### Zu bearbeitende Aufgaben
1 - Entnimm dem Text über die Stromabschaltung an Pariser Bahnhöfen wörtlich den Abschnitt, der bei den Worten „Dagegen distanzierte sich“ einsetzt und nach „deutlich auf Distanz.“ aufhört.
2 - Beantworte anhand des Textes über die Stromabschaltung an Pariser Bahnhöfen:
(a) Was sollen Unbekannte durchschnitten haben?
(b) Wie lange mussten die Fahrgäste ausharren?
(c) An welchem Datum hatte die CGT die Verantwortung für das Unterbrechen der Stromzulieferung übernommen?
3 - Schreibe den Text über die Stromabschaltung an Pariser Bahnhöfen im Anschluss an seinen letzten Satz weiter.

Dagegen distanzierte sich die CGT-Energie von der am Montag erfolgten Stromabschaltung für mehrere Pariser Bahnhöfe, besonders die Gare Saint-Lazaire. Wie bereits am 7. Juni hatten deswegen mehrere hunderttausend Fahrgäste vor allem von Pendlerzügen zwischen Paris und dem Umland mehrere Stunden ausharren müssen. Unbekannte hätten Hochspannungskabel durchschnitten, hieß es. Während die CGT am 7. Juni die Verantwortung für das Unterbrechen der Stromzulieferung übernommen hatte und für die folgenden Tag eine Umorientierung auf publikumsfreundlichere Aktionsformen versprach, ging sie dieses Mal deutlich auf Distanz.

Zeilen aus einer Sammlung:
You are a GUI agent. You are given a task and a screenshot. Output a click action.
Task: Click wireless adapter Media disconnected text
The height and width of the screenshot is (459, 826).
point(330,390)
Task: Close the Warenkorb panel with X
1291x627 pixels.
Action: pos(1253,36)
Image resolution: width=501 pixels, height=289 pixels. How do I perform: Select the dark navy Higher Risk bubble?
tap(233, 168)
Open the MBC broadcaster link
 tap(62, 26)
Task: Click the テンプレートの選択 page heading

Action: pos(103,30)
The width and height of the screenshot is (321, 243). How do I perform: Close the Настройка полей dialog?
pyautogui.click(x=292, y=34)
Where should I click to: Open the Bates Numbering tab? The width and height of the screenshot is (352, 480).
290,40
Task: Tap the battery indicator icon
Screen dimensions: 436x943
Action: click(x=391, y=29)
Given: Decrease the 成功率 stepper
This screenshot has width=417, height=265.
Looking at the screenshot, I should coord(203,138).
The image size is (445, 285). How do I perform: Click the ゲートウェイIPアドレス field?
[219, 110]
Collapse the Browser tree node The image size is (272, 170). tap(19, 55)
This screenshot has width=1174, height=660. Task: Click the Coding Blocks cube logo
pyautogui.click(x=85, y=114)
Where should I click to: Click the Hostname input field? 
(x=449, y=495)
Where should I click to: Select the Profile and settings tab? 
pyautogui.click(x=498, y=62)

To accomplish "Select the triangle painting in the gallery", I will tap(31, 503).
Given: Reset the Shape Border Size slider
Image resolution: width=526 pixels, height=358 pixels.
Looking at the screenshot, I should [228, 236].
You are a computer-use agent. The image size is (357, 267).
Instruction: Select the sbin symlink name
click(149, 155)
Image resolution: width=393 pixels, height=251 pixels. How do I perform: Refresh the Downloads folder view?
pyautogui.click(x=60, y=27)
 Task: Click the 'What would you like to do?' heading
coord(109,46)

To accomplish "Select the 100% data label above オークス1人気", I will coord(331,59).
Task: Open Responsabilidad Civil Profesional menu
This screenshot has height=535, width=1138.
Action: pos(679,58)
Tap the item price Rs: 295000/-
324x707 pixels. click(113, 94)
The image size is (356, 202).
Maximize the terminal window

### Lösungen
1 -
Dagegen distanzierte sich die CGT-Energie von der am Montag erfolgten Stromabschaltung für mehrere Pariser Bahnhöfe, besonders die Gare Saint-Lazaire. Wie bereits am 7. Juni hatten deswegen mehrere hunderttausend Fahrgäste vor allem von Pendlerzügen zwischen Paris und dem Umland mehrere Stunden ausharren müssen. Unbekannte hätten Hochspannungskabel durchschnitten, hieß es. Während die CGT am 7. Juni die Verantwortung für das Unterbrechen der Stromzulieferung übernommen hatte und für die folgenden Tag eine Umorientierung auf publikumsfreundlichere Aktionsformen versprach, ging sie dieses Mal deutlich auf Distanz.

2 -
(a) Hochspannungskabel
(b) Mehrere Stunden
(c) Am 7. Juni

3 -
Im nördlichen Pariser Vorort Saint-Ouen ist seit nunmehr 15 Tagen die - Ampère getaufte - Hochspannungsanlage von Streikenden besetzt. Drei unter ihnen drohen nunmehr disziplinarrechtliche Sanktionen; deswegen kämpfen die BesetzerInnen weiter und versuchen, Unterstützung zu mobilisieren, um die Rücknahme der drohenden Disziplinarstrafen zu erreichen.


Bewertung und Ausblick

Insgesamt ist den Gewerkschaften eine weitgehend wirksame Kanalisierung der Proteste gegen die Privatisierung geglückt. Während vor allem die CGT unter massivem Druck einer teilweise wesentlich radikaleren Basis stand, bremsten die Apparate von Anfang an die Forderungen nach einem konsequenteren sozialen Widerstand aus.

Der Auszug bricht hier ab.